Northern Ireland

Glenavy incinerator plan turned down by Alex Attwood

A chicken
Image caption The plant would have used poultry litter and meat and bone meal as fuel.

The Department of the Environment has turned down an application for a major chicken litter incinerator near Glenavy on the shores of Lough Neagh.

Rose Energy wanted to build a £100m biomass burner, which would have used poultry litter and meat and bone meal as fuel.

The poultry industry lobbied strongly in favour of the project but locals fought a long campaign against it.

Now the DoE has issued its planning decision, refusing approval for it.

Environment Minister Alex Attwood said it had been a "complex planning application" but that environmental and other impacts had outweighed the economic arguments.

"In my view a facility of this scale should not be located in a sensitive rural location on the shores of Lough Neagh," he said.
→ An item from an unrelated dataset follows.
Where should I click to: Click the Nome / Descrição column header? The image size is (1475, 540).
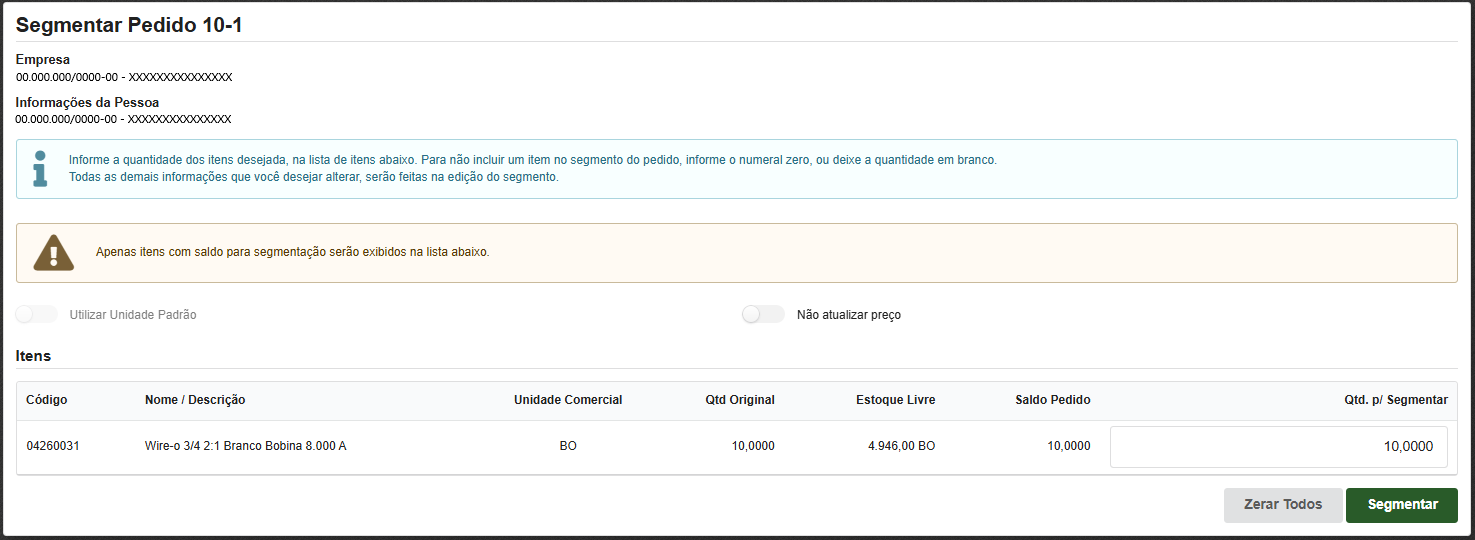click(195, 400)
"I am also concerned by the negative impact on the amenity of surrounding dwellings and the wider community as well as a general increase of heavy traffic on rural roads."

'Hugely disappointed'

Rose Energy had argued that it would generate a third of Northern Ireland's target for green energy as well as providing a significant economic boost injecting millions of pounds into the local economy.

Rose Energy chairman Tony O'Neill said he was hugely disappointed by the decision, adding that the implications for the agri-food industry were considerable.

He said the planning application had been "robust and thorough" and the proposed technology had been proven worldwide.

Mr O'Neill added that until a solution is found, the growth of the poultry industry in Northern Ireland could be further restricted.

"It is now up to government to provide focus and support to find alternatives as a matter of urgency," he said.

Ulster Farmers' Union President Harry Sinclair said: "We have been trying to secure a solution for the disposal of poultry litter since 2002 due to new environmental rules being imposed by the European Union.

"After all that time we are effectively no further forward."

Paul Frew of the DUP also criticised the decision.

"The refusal issued on this application is a huge blow to the local agricultural industry as the necessity to deal with this waste is absolutely vital," he said.

TUV leader Jim Allister described it as a "savage blow" to the agricultural sector.

He said it suggested that the department was "utterly out of touch with the needs of the poultry industry and the threats posed by non-compliance with EU requirements".

"With no realistic alternative available for litter disposal the minister has put the sector in an impossible position."

However, Sinn Féin's Mitchel McLaughlin has welcomed the decision saying it was the right one.

He said Lough Neagh was not a suitable site for an incineration plant and the proposal to abstract water would have damaged the lough's ecosystem.

The SDLP said the incinerator should never have been proposed in an area of high scenic value in the first place.